Francesco a Santa Marta gestisce la sua agenda da solo. Decide lui quali capi di stato vedere. Gli unici ammessi nelle sue stanze sono tre sacerdoti: don Alfred Xuereb, don Fabian Pedacchio Leaniz e monsignor Assunto Scotti. I primi due lo aiutano nella segreteria particolare. Il terzo nelle messe del mattino.

Il Papa decide autonomamente anche chi non ricevere. Fra questi l'arcivescovo Adriano Bernardini, ambasciatore vaticano in Argentina dal 2003 al 2011. Vicino a Sodano, quando era ambasciatore, Bernardini presentava a Roma terne per le nomine vescovili senza quasi mai considerare i candidati suggeriti da Bergoglio. Fra i due, insomma, una certa distanza, anche di stile: spartana la stanza in cima al seminario diocesano nella quale abitava il futuro Papa, più lussuosa la nunziatura di Bernardini.

Diverse volte Francesco ha tuonato contro il carrierismo che si annida nelle pieghe dell'episcopato. Per i vescovi italiani riuniti in basilica vaticana un mese e mezzo fa ha avuto parole di fuoco. Ha chiesto loro di svestire i panni dei principi della Chiesa e di andare incontro alla gente. Il cardinale Angelo Bagnasco ha ottenuto, poco dopo l'elezione di Bergoglio, la riconferma in sella alla Cei fino al termine del mandato (2017).

Ma i patti sono chiari: molto deve cambiare nella Chiesa italiana. La Cei deve occuparsi del popolo di Dio. Non di altro. Certo, spetta a essa tenere i rapporti col mondo della politica, ma senza cercare favori o vantare influenze. E senza, soprattutto, dirigere da dietro le quinte le sorti dei vari governi del paese.

È una Chiesa- minoranza quella che vuole il Papa, che punta sull'annuncio del Vangelo (kerygma) più che sull'insegnamento dei princìpi. Non a caso egli in questi primi mesi non ha mai usato la formula "princìpi non negoziabili", che spesso ricorreva nei discorsi del suo predecessore. Né mai si è soffermato sui terreni minati che vedono contrapposta la Chiesa alla cultura dominante. Aborto, eutanasia, matrimonio omosessuale, sono parole che la sua predicazione ha fino a oggi evitato di pronunciare.

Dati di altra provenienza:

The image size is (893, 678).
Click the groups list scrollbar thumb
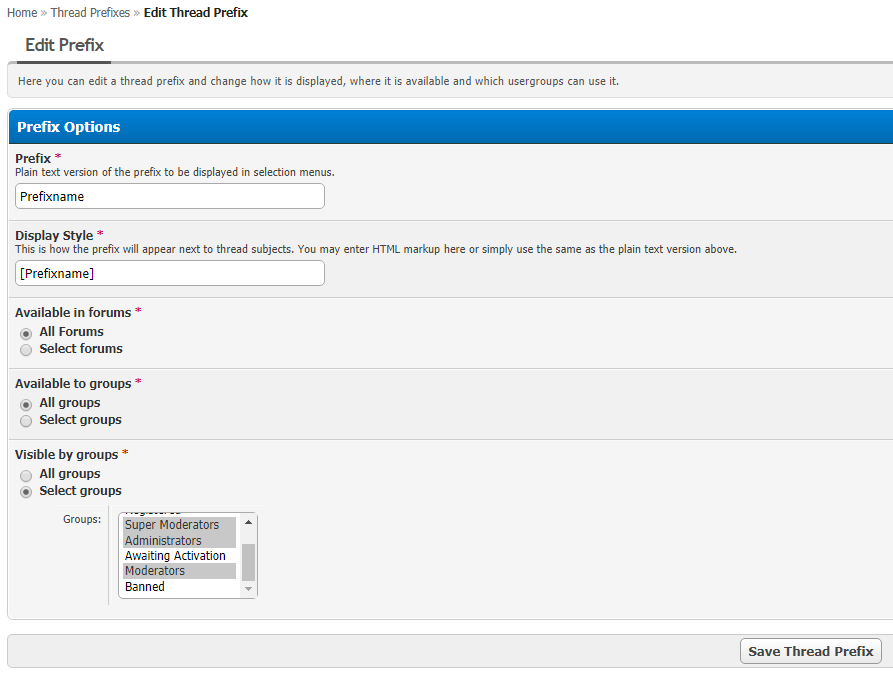tap(248, 562)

La Curia romana è in attesa. Due settori più di altri tremano. La "lobby gay" e il mondo che ruota intorno allo Ior, la banca vaticana. Bergoglio ha parlato dell'esistenza di una "lobby gay" durante un'udienza privata con un gruppo di religiosi sudamericani. Era consapevole che le sue parole avrebbero potuto essere riportate in un secondo momento all'esterno? Secondo alcuni, il gruppo di religiosi sudamericani che le ha poi diffuse potrebbe aver svolto in questa circostanza una funzione ufficiosa in una partita effettivamente giocata da Francesco.

Presto lo Ior verrà riformato. Una Commissione istituita a sorpresa dal Papa ha già portato alle dimissioni del direttore Paolo Cipriani e del suo vice Massimo Tulli. Si sono dimessi, certo, eppure ancora ieri erano in sede. Con loro anche l'avvocato Michele Briamonte, che è stato consulente dello Ior nel periodo che è coinciso con il licenziamento di Ettore Gotti Tedeschi. A fine maggio scorso il presidente Ernest von Freybergha dichiarato che Briamonte non è più consulente dell'Istituto. Eppure ieri era presente, segno che la vecchia governance fatica a concepirsi esautorata.

Difficile dire quale giudizio abbia Francesco di von Freyberg, nominato da Bertone quando già Ratzinger aveva annunciato le dimissioni. Di certo non è contento della modalità con la quale Bertone ha arruolato un altro pezzo da novanta del mondo finanziario vaticano: il direttore dell'Aif (Autorità per l'informazione finanziaria), René Bruelhart, chiamato lo scorso novembre a cercare di risolvere i problemi della trasparenza, prende per la consulenza 30mila euro al mese più cinquemila di spese. Francesco vuole una Chiesa povera e umile, fedele al Vangelo sine glossa.

Anche i curiali, nella sua veltanschaung, debbono fuggire il carrierismo. Egli vuole al suo fianco pastori, non funzionari di Stato in carriera.